Daily Independent Online.
*
Tuesday, June 22, 2004.
‘Blame UN, FG for N’ Delta
environmental crisis’
By Akanimo Sampson
Bureau
Chief, Port Harcourt
The
United Nations (UN), the Federal Government of Nigeria as well as the
government of oil-producing states and the transnational oil and gas
corporations have again come under the hammer over the socio-economic and
environmental crises of the Niger Delta region.
Chairman
of Oilwatch Africa, an international environmental human rights group, Nnimmo
Bassey, told Daily Independent in an interview that
the UN was now running a corporate agenda, while the country’s central
and oil-producing state governments have abdicated their responsibilities to
corporate organisations.
He
alleged that key issues that would impact positively on the oil communities all
over the world no longer feature prominently on the UN agenda. "Rather, it
has become an organisation for companies to showcase their wares while
government officials are into endless talk without action," Bassey said.
The
environmental rights activist said severe pressure has already been placed on the
peoples of the Niger Delta by factors such as climatic change and the
concomitant sea-level rise and unpredictable weather patterns.
"Unfortunately
for the region, governments and oil and gas corporations resist sound
environmental practises in the Niger Delta, because they want to ensure that
they grab much resources as possible and reap the most profits with little or
no expenditure on their part," he said.
Bassey
further stated that, "where
the resource at stake is non-renewable and would soon be exhausted, the
exploiters are less keen about caring for the environment. The nature of the
oil industry is such that it is intrinsically hostile to the environment and
the people who live on it."
According
to him, the exploration stage is characterised by opening of the rain forest,
mangrove swamps and sundry seismic activities, which he said are injurious to
the local people, the waterways, wildlife, the fauna and flora.
“The
opening of these areas invite a multiplicity of other invaders, such as illegal
loggers, to plunder the resources of otherwise self-sustaining societies,"
he said.
According
to the activist, "the exploitation stages as well as the transportation
stages are more harmful. What with the criss-crossing of lands and creeks by
petroleum pipelines, massive oil spills that are never adequately handled,
pipeline explosions, and unbridled repression of the local people by security
forces."
He
averred that indiscriminate gas flaring has been the lot of the people of the
Niger Delta for about 42 years now. "The effect of gas flaring has been
traumatic continual noise, acid rain and retarded roofs and lung disease."
Bassey
claimed that while 76 per cent of Nigerian children attend primary school, the
percentage in the Niger Delta has dropped to 30 - 40 per cent.

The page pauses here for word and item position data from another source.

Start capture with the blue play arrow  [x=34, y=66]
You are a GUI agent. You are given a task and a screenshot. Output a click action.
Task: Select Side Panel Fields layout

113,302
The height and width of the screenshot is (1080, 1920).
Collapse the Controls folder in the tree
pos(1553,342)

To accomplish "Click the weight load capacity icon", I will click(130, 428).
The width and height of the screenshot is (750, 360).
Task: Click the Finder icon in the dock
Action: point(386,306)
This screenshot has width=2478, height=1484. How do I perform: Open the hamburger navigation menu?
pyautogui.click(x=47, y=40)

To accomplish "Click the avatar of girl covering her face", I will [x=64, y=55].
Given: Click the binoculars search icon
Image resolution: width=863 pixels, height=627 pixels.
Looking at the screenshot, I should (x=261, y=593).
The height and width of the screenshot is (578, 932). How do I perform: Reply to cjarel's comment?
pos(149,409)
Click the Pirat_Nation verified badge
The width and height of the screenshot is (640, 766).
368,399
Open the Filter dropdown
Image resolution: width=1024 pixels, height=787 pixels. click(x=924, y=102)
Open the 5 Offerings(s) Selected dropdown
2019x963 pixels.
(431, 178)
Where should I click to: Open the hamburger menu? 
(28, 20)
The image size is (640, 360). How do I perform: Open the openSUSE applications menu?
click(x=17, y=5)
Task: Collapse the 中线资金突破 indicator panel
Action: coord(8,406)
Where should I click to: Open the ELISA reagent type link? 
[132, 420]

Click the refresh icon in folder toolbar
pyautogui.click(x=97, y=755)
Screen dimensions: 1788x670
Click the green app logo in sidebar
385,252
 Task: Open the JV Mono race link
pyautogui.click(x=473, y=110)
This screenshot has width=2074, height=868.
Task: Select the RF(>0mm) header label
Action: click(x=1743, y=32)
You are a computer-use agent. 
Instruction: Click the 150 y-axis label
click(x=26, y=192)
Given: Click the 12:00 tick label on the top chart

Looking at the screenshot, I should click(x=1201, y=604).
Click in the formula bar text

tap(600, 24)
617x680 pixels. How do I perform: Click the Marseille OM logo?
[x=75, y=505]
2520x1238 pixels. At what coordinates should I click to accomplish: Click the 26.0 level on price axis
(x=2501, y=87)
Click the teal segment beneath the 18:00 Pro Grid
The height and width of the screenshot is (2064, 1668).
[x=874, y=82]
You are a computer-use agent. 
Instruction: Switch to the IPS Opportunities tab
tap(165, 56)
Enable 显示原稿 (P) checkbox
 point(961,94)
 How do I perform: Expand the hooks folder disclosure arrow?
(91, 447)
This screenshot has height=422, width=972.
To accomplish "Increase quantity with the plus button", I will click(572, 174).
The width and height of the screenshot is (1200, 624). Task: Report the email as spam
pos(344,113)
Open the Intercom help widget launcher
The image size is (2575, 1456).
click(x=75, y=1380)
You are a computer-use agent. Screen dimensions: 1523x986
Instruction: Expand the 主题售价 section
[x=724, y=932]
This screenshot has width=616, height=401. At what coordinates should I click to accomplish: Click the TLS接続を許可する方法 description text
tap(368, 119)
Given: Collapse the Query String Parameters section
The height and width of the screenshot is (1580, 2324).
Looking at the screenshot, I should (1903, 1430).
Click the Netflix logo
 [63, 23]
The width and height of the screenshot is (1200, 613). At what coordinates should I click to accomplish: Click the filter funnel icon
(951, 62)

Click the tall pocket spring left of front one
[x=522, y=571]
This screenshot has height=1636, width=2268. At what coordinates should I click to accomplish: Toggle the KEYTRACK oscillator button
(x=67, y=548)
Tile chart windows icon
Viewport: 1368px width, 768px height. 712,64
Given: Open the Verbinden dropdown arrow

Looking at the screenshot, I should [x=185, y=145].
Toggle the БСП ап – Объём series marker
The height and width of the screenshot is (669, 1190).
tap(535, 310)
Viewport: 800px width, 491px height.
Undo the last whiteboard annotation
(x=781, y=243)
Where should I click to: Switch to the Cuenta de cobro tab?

“Unemployment runs as high as 50 per cent in Port Harcourt, the most
urbanised centre in the Niger Delta, a city that has the highest cost of living
in Nigeria. Housing is in short supply and the occupancy average is four to six
persons in a room measuring less than 10 sq meter. More than 50 persons may
share a toilet in the average multi-family compounds, Bassey contended.
He,
however, pointed out that climatic change results in greater rate of
deforestation, saying this in turn leads to more climatic change. “It is
a vicious cycle. Viewed the other way, climate change simply means greater
poverty and deeper hunger for the people,” he argued.
Evidence
provided by the environmentalist shows that the spectre of rising sea levels
due to global warming is more ominous for the Niger Delta, naturally considered
a subsidence-prone territory. Environmentalists in the region argue that the
net rise in sea level will be excessive. Measurements at the site of a tank
farm showed a subsidence rate of more than 2.5 centimetres a year. A one-meter
rise in sea level could flood a land area as large as 18,000 sq. kilometre and
force millions of people to relocate. It is estimated that up to 80 per cent of
the population in such areas would have to relocate when this scenario plays
itself out.
For
now, studies have shown that because of the low gradient of Nigeria’s
coastal zone, inundation due to sea-level rise may extend many kilometres
inland and up to 100 kilometres in the Niger Delta. For instance, the Atlantic
coastline of Lagos was reportedly between some two kilometres from the end of
Marina in the early 1960s. Today, the walls are licking the edges of the road.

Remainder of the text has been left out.